SpaceX has launched its biggest, most powerful Starship yet, an upgraded version that Nasa is counting on to land astronauts on the moon.
The redesigned mega-rocket made its debut two days after SpaceX’s CEO, Elon Musk, announced he was taking the company public. It blasted off from the southern tip of Texas on Friday, carrying 20 mock Starlink satellites that were released midway through the hour-long spaceflight that stretched halfway around the world.
The spacecraft reached its final destination, the Indian Ocean, despite some engine trouble, before erupting in flames upon impact. That last part was not unexpected, according to SpaceX.
Musk described it as an “epic” launch and landing. “You scored a goal for humanity,” he told his team via X.
It was the 12th test flight of the rocket that Musk is building with the eventual aim of taking people to Mars. But first comes the moon and Nasa’s Artemis programme.
The Nasa administrator, Jared Isaacman, flew in for the launch, saying Starship was now one step closer to the moon.
The last of the old space-skimming Starships lifted off in October. SpaceX’s third-generation Starship – a souped-up version called V3 – soared from a new launchpad at Starbase, near the Mexican border. Last-minute pad issues thwarted Thursday evening’s launch attempt.
SpaceX was hoping to avoid the fireworks it experienced during back-to-back launches last year when midair explosions rained wreckage down on the Atlantic. Earlier flights also ended in flames.
There was no fireball this time until the very end. The spacecraft plummeted upright into the Indian Ocean apparently under full control, then toppled over and ignited.
While the liftoff itself went well, not all of the engines fired as the booster attempted a controlled return. The spacecraft also had to make do with fewer engines, but kept heading eastward 120 miles (193km) up. A pair of modified, camera-equipped Starlinks that were ejected from Starship provided brief views of the spacecraft in flight – a remarkable first.
At 124 metres long (407ft), the latest model is slightly larger than older Starship lines and packs more engine thrust.

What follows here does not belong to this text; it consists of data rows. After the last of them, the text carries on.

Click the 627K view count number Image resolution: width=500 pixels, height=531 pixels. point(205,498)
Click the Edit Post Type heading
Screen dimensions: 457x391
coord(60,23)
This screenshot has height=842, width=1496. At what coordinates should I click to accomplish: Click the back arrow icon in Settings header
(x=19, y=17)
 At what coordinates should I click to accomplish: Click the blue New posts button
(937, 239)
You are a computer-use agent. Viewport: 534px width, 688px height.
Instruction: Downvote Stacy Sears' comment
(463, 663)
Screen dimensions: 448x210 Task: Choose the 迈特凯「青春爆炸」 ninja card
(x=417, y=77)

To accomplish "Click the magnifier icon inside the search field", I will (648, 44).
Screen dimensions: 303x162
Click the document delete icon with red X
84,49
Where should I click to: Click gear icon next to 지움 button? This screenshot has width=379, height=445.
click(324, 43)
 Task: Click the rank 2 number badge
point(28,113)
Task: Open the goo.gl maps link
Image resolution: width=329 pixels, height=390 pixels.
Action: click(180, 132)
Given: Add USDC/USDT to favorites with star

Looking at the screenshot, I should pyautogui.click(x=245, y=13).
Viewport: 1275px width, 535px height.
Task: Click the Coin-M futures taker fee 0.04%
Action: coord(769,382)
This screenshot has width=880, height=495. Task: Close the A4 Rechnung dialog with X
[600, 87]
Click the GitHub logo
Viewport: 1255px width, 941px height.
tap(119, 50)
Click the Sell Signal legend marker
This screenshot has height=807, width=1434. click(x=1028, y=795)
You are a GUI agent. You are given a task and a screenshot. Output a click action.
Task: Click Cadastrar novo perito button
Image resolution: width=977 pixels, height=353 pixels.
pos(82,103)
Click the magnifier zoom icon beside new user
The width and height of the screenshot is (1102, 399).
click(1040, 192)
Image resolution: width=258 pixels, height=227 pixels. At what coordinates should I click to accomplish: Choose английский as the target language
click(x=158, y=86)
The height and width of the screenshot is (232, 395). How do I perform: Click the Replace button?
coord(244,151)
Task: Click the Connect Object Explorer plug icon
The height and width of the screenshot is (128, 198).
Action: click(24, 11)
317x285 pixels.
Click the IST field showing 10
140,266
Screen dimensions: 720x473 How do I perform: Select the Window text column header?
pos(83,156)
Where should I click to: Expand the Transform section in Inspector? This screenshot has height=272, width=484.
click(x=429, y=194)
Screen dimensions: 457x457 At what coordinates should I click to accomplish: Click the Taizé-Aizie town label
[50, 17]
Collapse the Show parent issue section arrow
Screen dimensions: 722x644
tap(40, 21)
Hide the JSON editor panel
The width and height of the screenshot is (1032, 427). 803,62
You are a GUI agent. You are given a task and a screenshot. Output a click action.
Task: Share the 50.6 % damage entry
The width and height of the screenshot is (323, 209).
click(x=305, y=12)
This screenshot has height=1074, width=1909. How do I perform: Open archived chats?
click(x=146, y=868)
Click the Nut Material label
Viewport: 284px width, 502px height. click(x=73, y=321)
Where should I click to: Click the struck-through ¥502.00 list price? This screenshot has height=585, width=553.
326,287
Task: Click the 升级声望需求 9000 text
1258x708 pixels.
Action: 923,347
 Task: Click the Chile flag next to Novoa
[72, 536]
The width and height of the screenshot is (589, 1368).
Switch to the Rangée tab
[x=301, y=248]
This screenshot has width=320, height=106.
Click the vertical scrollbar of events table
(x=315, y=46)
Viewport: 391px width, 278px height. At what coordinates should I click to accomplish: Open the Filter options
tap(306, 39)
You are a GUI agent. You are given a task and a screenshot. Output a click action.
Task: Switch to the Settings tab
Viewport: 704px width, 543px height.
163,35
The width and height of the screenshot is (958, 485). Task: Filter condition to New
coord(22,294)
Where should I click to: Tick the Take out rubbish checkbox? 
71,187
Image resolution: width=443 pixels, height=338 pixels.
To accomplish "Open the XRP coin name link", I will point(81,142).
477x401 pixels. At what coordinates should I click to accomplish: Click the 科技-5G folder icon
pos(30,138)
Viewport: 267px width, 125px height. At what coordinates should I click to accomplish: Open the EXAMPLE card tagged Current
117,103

The revamped booster sports fewer but bigger and stronger grid fins for steering it back to Earth after liftoff, and a larger and more robust fuel transfer line to feed the 33 main engines. This fuel line is the size of SpaceX’s Falcon 9 first-stage booster. The retro-looking, stainless steel spacecraft also has more of everything – more cameras and more navigation and computer power – as well as docking cones for future rendezvous and moon missions.
Starship is meant to be fully reusable, with giant mechanical arms at the launch pads to catch the returning rocket stages. But on this latest trial run, nothing was being recovered. The Gulf of Mexico marked the end of the road for the redesigned first-stage booster, and the Indian Ocean for the spacecraft and its satellite demos.
Nasa is paying SpaceX billions of dollars – and also Jeff Bezos’s company Blue Origin – to provide the lunar landers that will be used to land Artemis astronauts on the moon.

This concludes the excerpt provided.